> Instructions for the task
Set down every entry exactly as it was written.

> Exercise input
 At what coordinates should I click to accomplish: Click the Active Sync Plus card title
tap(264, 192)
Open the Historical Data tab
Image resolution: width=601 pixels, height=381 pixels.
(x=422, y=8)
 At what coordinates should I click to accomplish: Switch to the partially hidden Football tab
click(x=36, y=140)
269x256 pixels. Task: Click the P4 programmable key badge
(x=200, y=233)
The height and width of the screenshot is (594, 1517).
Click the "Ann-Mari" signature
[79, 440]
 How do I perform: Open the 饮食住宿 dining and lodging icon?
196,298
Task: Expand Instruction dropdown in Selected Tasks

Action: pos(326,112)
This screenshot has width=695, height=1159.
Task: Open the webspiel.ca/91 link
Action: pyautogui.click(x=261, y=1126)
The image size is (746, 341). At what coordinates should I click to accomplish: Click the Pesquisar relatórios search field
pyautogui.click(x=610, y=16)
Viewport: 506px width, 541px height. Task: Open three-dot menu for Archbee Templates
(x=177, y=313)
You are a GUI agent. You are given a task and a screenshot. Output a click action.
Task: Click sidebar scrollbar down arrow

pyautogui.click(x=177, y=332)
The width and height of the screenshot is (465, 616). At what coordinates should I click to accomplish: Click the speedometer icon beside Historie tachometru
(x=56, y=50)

> Answer to this problem
 At what coordinates should I click to accomplish: Click the Active Sync Plus card title
tap(264, 192)
Open the Historical Data tab
Image resolution: width=601 pixels, height=381 pixels.
(x=422, y=8)
 At what coordinates should I click to accomplish: Switch to the partially hidden Football tab
click(x=36, y=140)
269x256 pixels. Task: Click the P4 programmable key badge
(x=200, y=233)
The height and width of the screenshot is (594, 1517).
Click the "Ann-Mari" signature
[79, 440]
 How do I perform: Open the 饮食住宿 dining and lodging icon?
196,298
Task: Expand Instruction dropdown in Selected Tasks

Action: pos(326,112)
This screenshot has width=695, height=1159.
Task: Open the webspiel.ca/91 link
Action: pyautogui.click(x=261, y=1126)
The image size is (746, 341). At what coordinates should I click to accomplish: Click the Pesquisar relatórios search field
pyautogui.click(x=610, y=16)
Viewport: 506px width, 541px height. Task: Open three-dot menu for Archbee Templates
(x=177, y=313)
You are a GUI agent. You are given a task and a screenshot. Output a click action.
Task: Click sidebar scrollbar down arrow

pyautogui.click(x=177, y=332)
The width and height of the screenshot is (465, 616). At what coordinates should I click to accomplish: Click the speedometer icon beside Historie tachometru
(x=56, y=50)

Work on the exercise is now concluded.